Sans prononcer un mot, il passa son bras autour des épaules de sa partenaire et la serra contre lui.

77

Sept sépultures alignées face à la mer dans un décor vertigineux. Sept stèles taillées dans les roches sombres de l'île, dressées contre le vent. Aucun nom, aucune date. Uniquement des initiales.
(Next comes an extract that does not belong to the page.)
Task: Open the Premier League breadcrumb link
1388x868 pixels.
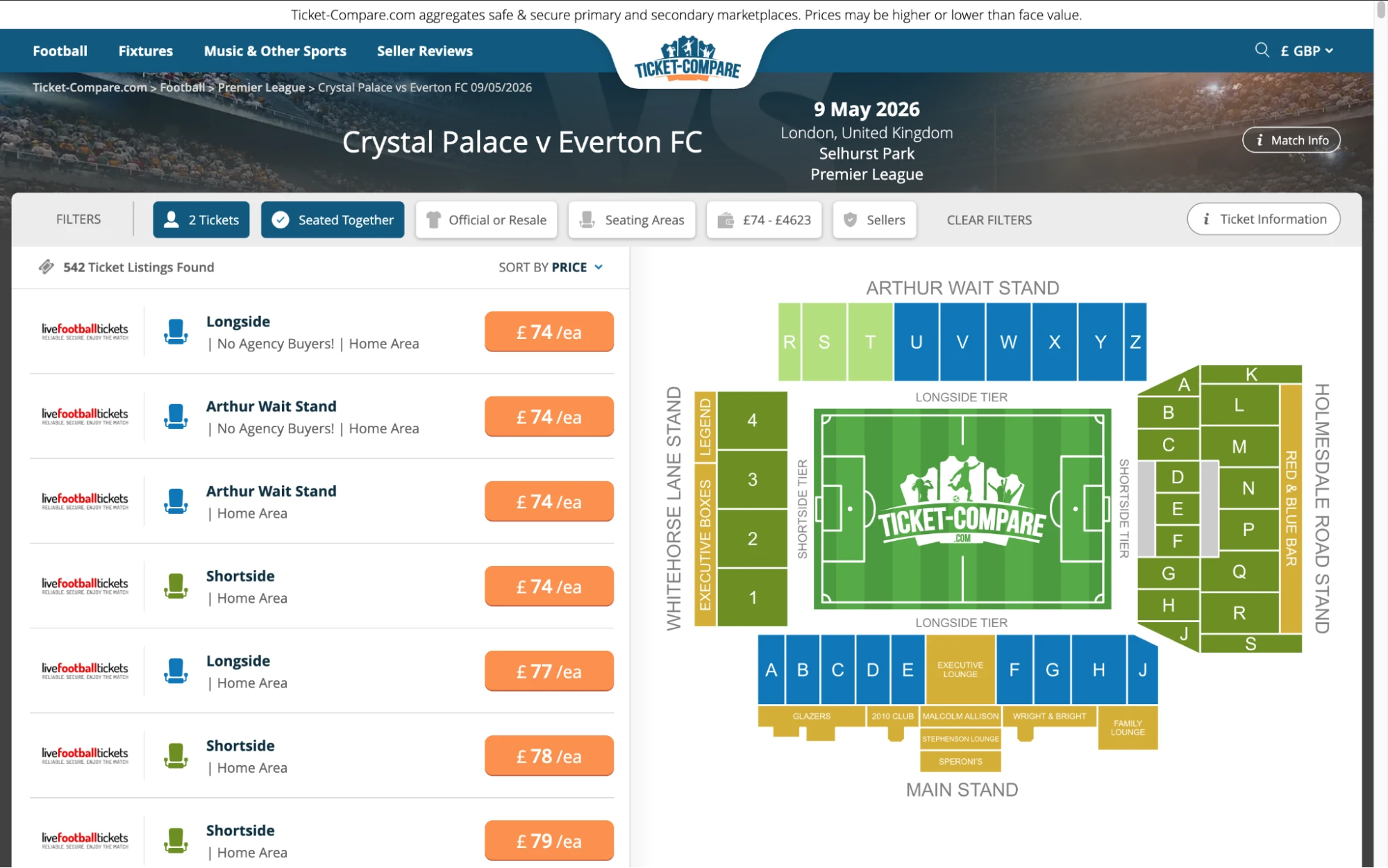Action: coord(260,87)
Denker s'inclina devant celle gravée « N.D. ». Il demeura un moment silencieux avant d'y déposer le petit bouquet de bruyère qu'il avait cueilli sur le chemin. Pour être certain que les fleurs ne s'envolent pas, il les coinça sous une pierre. Lorsqu'il se releva, il ne porta pas la moindre attention aux autres tombes, pas même un regard. Il désigna la pierre la plus à gauche, légèrement inclinée, marquée « A.H. ».

— Je vous avais promis de vous emmener sur la tombe du diable. Je tiens toujours mes promesses.
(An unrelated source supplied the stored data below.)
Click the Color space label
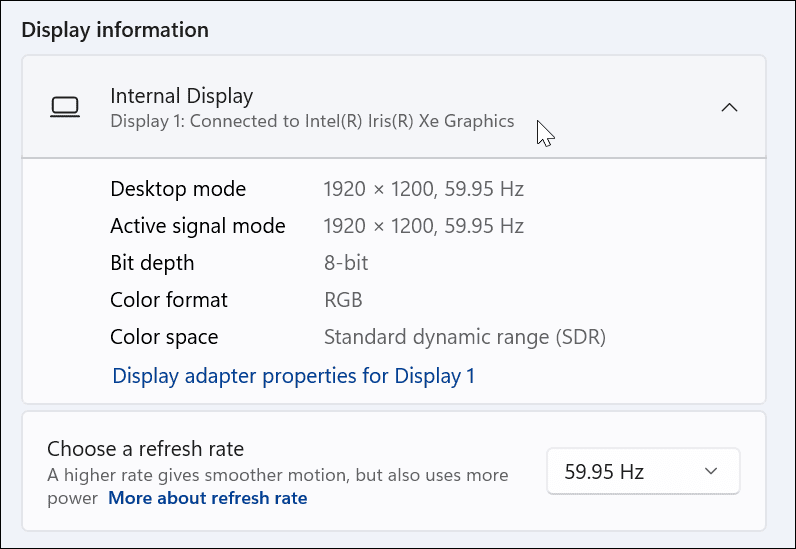Image resolution: width=796 pixels, height=549 pixels. pos(164,337)
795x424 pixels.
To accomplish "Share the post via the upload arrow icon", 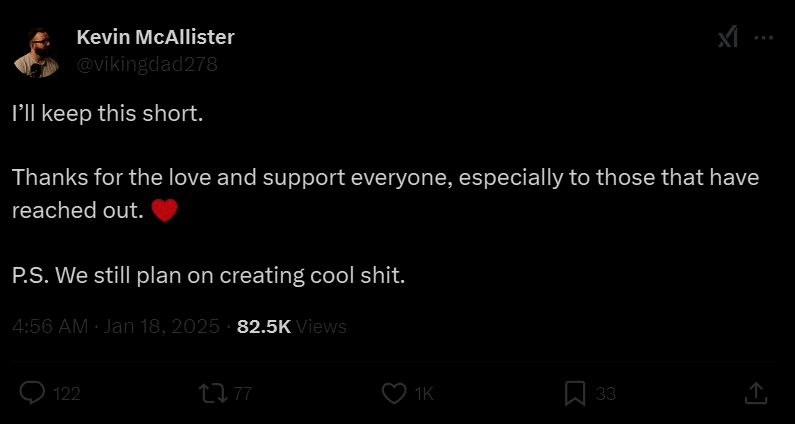I will [757, 394].
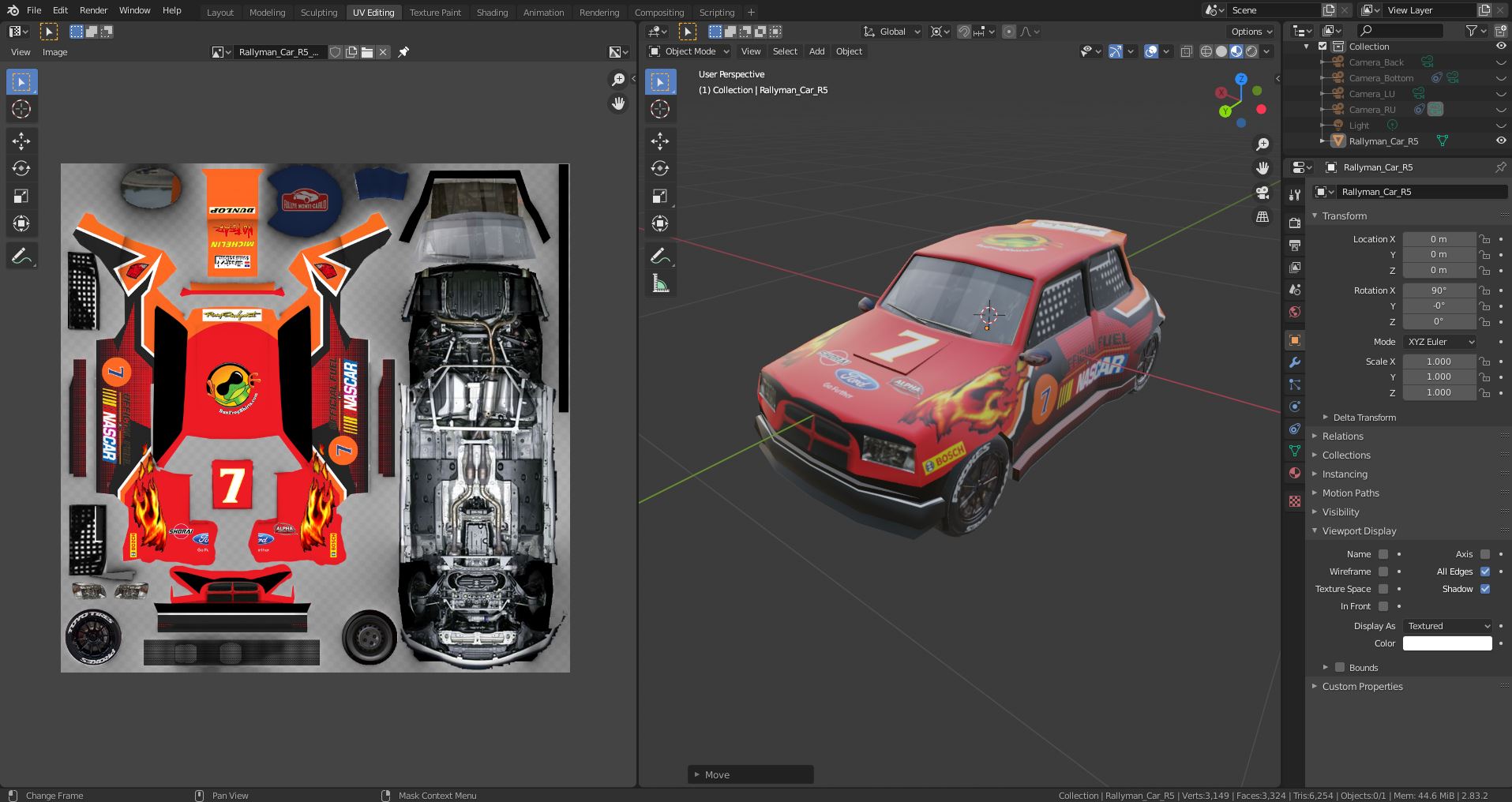1512x802 pixels.
Task: Select the Annotate tool in UV editor
Action: [21, 257]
Devant le monticule herbeux, Horwood sentit le poids de l'histoire descendre sur ses épaules jusqu'à l'écraser. Comment pouvait-il éprouver tellement devant si peu ? Des millions de femmes et d'hommes, de tous âges et de toutes origines, avaient maudit l'individu étendu sous terre à ses pieds. Des centaines d'entre eux, y compris dans ses propres rangs, l'avaient tellement haï qu'ils étaient allés jusqu'à donner leur vie pour essayer de le tuer de leurs mains. Contre lui, les Alliés avaient lancé la plus grande armada de tous les temps. Pour l'écraser et le capturer, Staline avait mobilisé plus de soldats, de blindés et de bombardiers qu'aucune armée auparavant. Pourtant, le coupable reposait là, paradoxalement en paix.
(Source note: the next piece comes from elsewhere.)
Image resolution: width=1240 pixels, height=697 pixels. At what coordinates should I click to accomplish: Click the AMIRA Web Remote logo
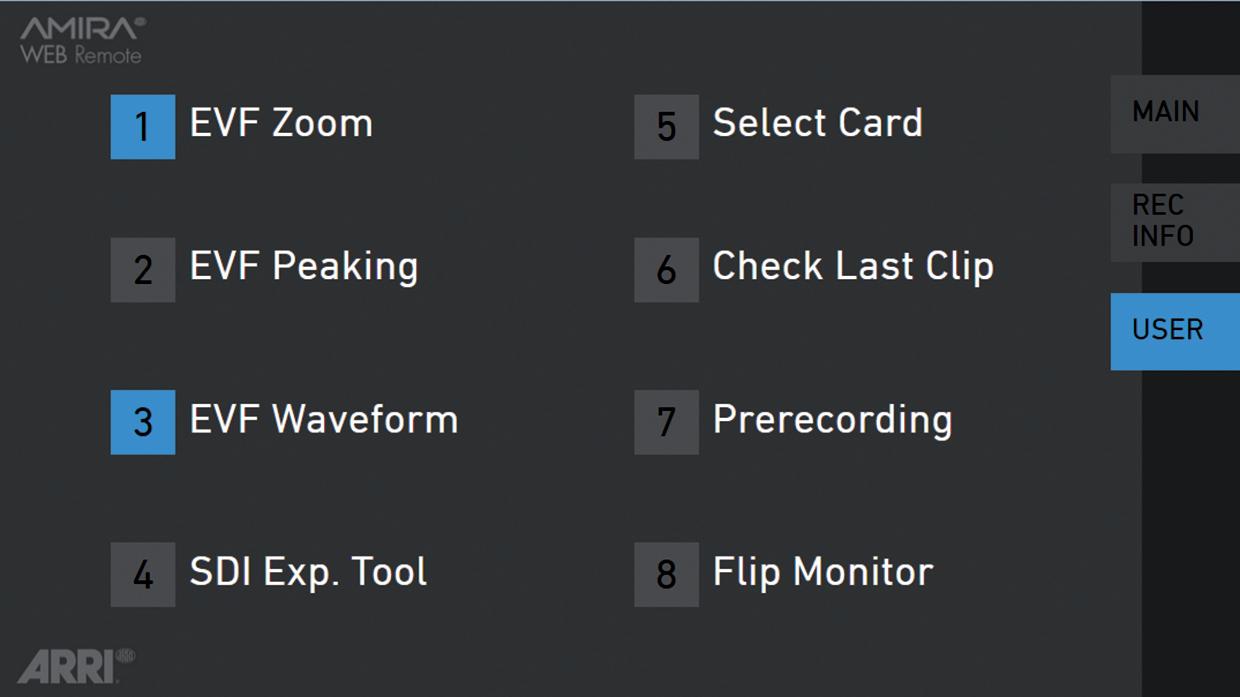click(x=82, y=41)
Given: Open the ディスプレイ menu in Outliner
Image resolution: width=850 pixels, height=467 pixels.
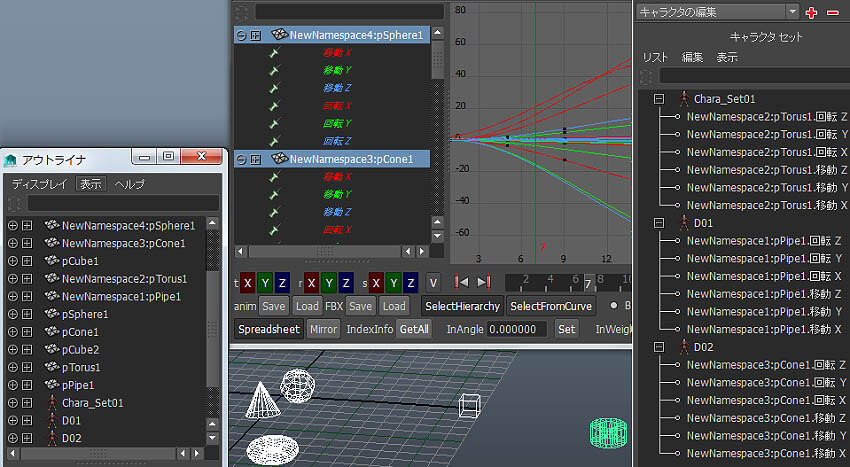Looking at the screenshot, I should (x=39, y=184).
Le monde est davantage façonné par les tyrans que par les saints. C'est une cruelle leçon que l'histoire nous enseigne. De leur vivant, ces despotes peuvent paraître invincibles, mais dès leur trépas, la mort semble prendre un malin plaisir à leur faire payer le culte dont ils aimaient s'entourer. Le sort réservé à leur dépouille n'a rien de commun avec leurs ambitions de grandeur et d'éternité. L'histoire méprise les restes de ceux qui ont piétiné les peuples. Lorsque l'on songe à ce que sont devenus les corps de Néron, Attila, Caligula, Gengis Khan ou Pol Pot… Conspués et exhibés jusqu'à leur putréfaction, honteusement cachés, démembrés, volés, jetés en pâture aux bêtes, empalés… L'imagination des hommes est sans limite lorsqu'il s'agit de se venger, même d'un mort. Ben finit par se dire qu'Adolf Hitler s'en sortait scandaleusement bien. Même reclus sur une île comme Napoléon, il avait pu vieillir et garantir un avenir à sa descendance, alors qu'il avait refusé ces droits fondamentaux à des millions d'autres. Même face à un défunt, y compris sur ces terres vierges, la sérénité peut s'avérer révoltante.